**ASSIGNED TASK**. Print out the data below with every line intact.

Saved data entries
• • • • • • •
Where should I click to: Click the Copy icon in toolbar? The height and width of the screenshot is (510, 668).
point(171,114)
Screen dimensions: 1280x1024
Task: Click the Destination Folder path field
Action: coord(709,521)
• • • • • • •
**ANSWER SECTION**.
Where should I click to: Click the Copy icon in toolbar? The height and width of the screenshot is (510, 668).
point(171,114)
Screen dimensions: 1280x1024
Task: Click the Destination Folder path field
Action: coord(709,521)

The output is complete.